The man was panicking in his rage, his attention focused on shadows behind him where the gator might be lurking. As long as he kept his lungs inflated, the muck wouldn’t overpower his own buoyancy. But now, I guessed, Squires was hyperventilating, and in real danger. I was considering going in after him myself when the girl called in loud Spanish, “Do what the landlord says. Get a rope, but not his gun! Help him! Would God want you to allow a helpless man to drown?”
God allowed helpless men to drown daily, but her words got people moving. A couple of guys went jogging toward the trailers, while others moved toward Tomlinson, awaiting instructions. As I approached the bank, I told the men to stay close, we’d need them soon. I was also searching the ground, looking for my shirt, because I wanted to clean my glasses.
Beside me, Tula said, “Use this,” and handed me a towel, which she pulled from the back of her jeans. “He’s my friend,” she added, indicating the injured man. “His name is Carlson, and he has a good heart.
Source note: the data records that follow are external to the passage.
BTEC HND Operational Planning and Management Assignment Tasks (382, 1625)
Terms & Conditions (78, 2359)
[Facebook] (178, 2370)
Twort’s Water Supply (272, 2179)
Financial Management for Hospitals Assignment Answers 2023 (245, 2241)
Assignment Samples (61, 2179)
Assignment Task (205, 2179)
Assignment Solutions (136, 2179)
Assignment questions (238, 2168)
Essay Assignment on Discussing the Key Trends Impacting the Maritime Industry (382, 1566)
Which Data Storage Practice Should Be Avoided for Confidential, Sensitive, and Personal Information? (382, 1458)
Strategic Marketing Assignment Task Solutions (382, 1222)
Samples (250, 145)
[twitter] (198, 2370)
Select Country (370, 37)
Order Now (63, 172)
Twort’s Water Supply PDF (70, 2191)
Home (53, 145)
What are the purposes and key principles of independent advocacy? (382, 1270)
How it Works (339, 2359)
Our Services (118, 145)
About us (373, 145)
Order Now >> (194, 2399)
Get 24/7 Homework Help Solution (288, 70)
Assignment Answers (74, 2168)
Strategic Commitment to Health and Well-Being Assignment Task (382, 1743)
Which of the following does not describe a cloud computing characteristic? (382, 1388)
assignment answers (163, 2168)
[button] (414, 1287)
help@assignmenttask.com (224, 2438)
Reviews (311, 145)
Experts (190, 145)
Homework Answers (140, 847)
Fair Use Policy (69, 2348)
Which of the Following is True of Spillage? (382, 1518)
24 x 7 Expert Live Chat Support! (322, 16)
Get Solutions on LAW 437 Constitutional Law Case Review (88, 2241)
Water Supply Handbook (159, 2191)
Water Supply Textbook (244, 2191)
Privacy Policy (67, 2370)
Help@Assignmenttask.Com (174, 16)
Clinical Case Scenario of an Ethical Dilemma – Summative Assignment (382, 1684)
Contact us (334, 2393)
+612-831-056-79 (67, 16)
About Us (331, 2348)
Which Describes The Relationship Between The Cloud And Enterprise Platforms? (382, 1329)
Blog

When you get him out of the water, I will pray. Will you help me pray to heal his wounds?”
The girl’s syntax was odd, I noticed, whether she spoke in English or Spanish. It was formal in an old-fashioned way, which made no sense for someone her age.
Carlson was listening from only a few feet away. He was semiconscious, looking up at the girl, a sleepy, dazed smile on his face.
I said, “My friend will be glad to help you pray. Won’t you, Tomlinson?” and handed the towel back to the girl before I told one of the men to hang on to my feet when I gave him the word. Then I got down on my hands and knees and crawled to the water.
It wasn’t difficult to lift Carlson ashore. He was all bone and skin, couldn’t have weighed more than a hundred and forty pounds. Once we had him on the slick grass, we maneuvered a piece of plywood under him, then sledded him to higher ground.
Through the entire process, I held the man’s head steady. From the way he’d described the cracking sound “deep inside him,” I guessed the gator had broken his spine. I didn’t want to turn a paraplegic into a quadriplegic.
Tula comforted the man as we moved him. She stroked his head, told him he would recover quickly, and also chanted what I guessed to be a prayer in her native language. I can speak only enough Quiche Maya to thank the person who brings me a beer, so I had no idea what the girl was saying.
When we had Carlson safely away from the water, I checked his injuries. His forearm showed puncture marks, as did his waist and buttocks, but the bleeding wasn’t bad.
His legs, though, had a pasty, dead look that suggested I’d been right about the broken spine. As I took note of the wounds, Tula tapped me on the shoulder and said, “I’ll hold his head while you use this.” She was holding a bottle of cheap tequila, waiting for me to take it.
Tomlinson had found his sandals and seemed to be looking for something else but stopped long enough to grab the bottle and take a long swig.
“It’s not for drinking,” the girl told him, her tone communicating disapproval. “It’s to clean your wounds.”
“That’s exactly how I’m using it,” Tomlinson replied, then took another long belt, before he said to her, “Tula, while we work on your friend, would you do me a favor? Ask around and find out who has our billfolds. I found the phones, but our billfolds are gone.”